Dulu saya hanya tahu baik buruk itu memang sudah datang dari sononya. Dalam artian tak bisa dirubah. Seseorang yang baik sejak awal akan tetap baik selamanya, begitupun sebaliknya. Namun kemudian kehidupan perlahan menggiring saya pada pemahaman bahwa hal baik bisa berubah buruk, burukpun bisa menjadi baik, tergantung konteksnya. Dan saya pun terdampar pada pengertian bahwa baik dan buruk itu adalah hasil pilihan dari pikiran sadar, hasil keputusan.
Ketika melihat seseorang mondar-mandir di halaman penuh kerikil, cuaca panas terik, apa yang muncul di benak?
Bisa jadi ada yang menilai orang tersebut gila. Masak mau-maunya berpanas-panas di bawah cuaca terik. Kalau bukan gila, bisa jadi dia sedang galau akut.

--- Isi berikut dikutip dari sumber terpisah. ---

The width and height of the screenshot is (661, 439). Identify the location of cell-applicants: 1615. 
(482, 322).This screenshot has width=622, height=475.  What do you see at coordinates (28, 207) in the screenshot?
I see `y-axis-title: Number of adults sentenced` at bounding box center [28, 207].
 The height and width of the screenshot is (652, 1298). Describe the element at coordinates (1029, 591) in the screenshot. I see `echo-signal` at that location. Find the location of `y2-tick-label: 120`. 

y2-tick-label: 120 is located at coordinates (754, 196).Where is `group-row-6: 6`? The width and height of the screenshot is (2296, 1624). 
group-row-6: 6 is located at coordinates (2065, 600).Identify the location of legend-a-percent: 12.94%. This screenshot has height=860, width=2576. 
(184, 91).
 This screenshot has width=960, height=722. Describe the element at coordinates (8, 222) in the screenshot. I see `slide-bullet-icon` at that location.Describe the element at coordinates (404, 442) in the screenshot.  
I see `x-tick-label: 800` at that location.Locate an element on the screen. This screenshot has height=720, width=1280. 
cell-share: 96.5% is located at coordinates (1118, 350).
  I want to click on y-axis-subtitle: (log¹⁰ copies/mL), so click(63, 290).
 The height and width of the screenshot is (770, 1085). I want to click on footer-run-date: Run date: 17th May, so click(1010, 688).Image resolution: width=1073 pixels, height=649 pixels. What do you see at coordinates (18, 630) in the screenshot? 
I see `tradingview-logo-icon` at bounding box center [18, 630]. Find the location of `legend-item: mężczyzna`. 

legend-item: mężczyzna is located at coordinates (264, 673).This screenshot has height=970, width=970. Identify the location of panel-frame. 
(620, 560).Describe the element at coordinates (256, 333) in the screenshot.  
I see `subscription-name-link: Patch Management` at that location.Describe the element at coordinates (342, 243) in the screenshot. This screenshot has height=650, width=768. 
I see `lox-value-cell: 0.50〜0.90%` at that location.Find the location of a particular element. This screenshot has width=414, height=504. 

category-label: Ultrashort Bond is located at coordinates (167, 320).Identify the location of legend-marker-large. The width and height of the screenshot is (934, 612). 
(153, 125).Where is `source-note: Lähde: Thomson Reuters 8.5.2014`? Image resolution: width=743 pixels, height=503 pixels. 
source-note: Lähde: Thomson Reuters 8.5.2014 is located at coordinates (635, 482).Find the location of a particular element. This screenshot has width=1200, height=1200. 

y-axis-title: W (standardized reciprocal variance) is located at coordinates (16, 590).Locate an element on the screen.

Nah, ini sebuah pikiran yang diputuskan mengenai orang yang mondar-mandir tersebut.
Lalu ada lagi yang nyeletuk menanggapi. Oh, mungkin dia sedang mencari sesuatu yang hilang. Cincin, gelang, atau apalah githu. Gak mungkinkan dia mau berpanas-panasan kalau tak penting baginya?
Orang kedua ini memilih pendapat berbeda dari orang pertama. Ia memilih pikirannya sendiri yang kemudian melahirkan kesimpulan.
Kedua pikiran orang diatas adalah hasil keputusan. Keputusan yang diambil oleh pikiran sadar. Yang lantas menjadi cara, menjadi kebiasaannya dalam menyikapi sesuatu yang terjadi dalam kehidupan. Seperti yang kita ketahui, cara pandang seseorang berpengaruh besar terhadap kualitas kehidupannya. Baik sebagai individu manusia maupun sebagai hamba Tuhan.
Kembali ke contoh di atas. Jika saja orang pertama mau bersabar mencari tahu, ia tentu akan dapatkan jawaban. Bahwa ternyata orang yang mondar-mandir itu sedang berolah raga memanaskan tubuh, kakinya, yang sedang didera rematik atau asam urat. Dan itu artinya orang pertama telah keliru memilih pikiran. Rugikah dia dengan kekeliruannya? Iya. Sebab satu pikiran buruk (prasangka, penilaian buruk) ini akan menggiringnya pada rentetan berpikir berikutnya.
Lantas bagaimana dengan orang kedua yang tebakannya salah? Ia mengambil pikiran yang menghasilkan asumsinya sendiri, mencarikan alasannya sendiri. Bisa jadi itu hasil pengalaman pribadi, atau pengalaman orang lain. Salahkah ia sudah berpikir seperti itu? Tidak.
Kesimpulannya memang tidak sesuai. Namun caranya ‘memasang’ pikiran sudah tepat. Karena pilihan pikiran itulah otaknya memunculkan file-file senada yang kemudian menghadirkan asumsi (cincin hilang). Bisa jadi dari pilihan pikirannya, lahirlah empati.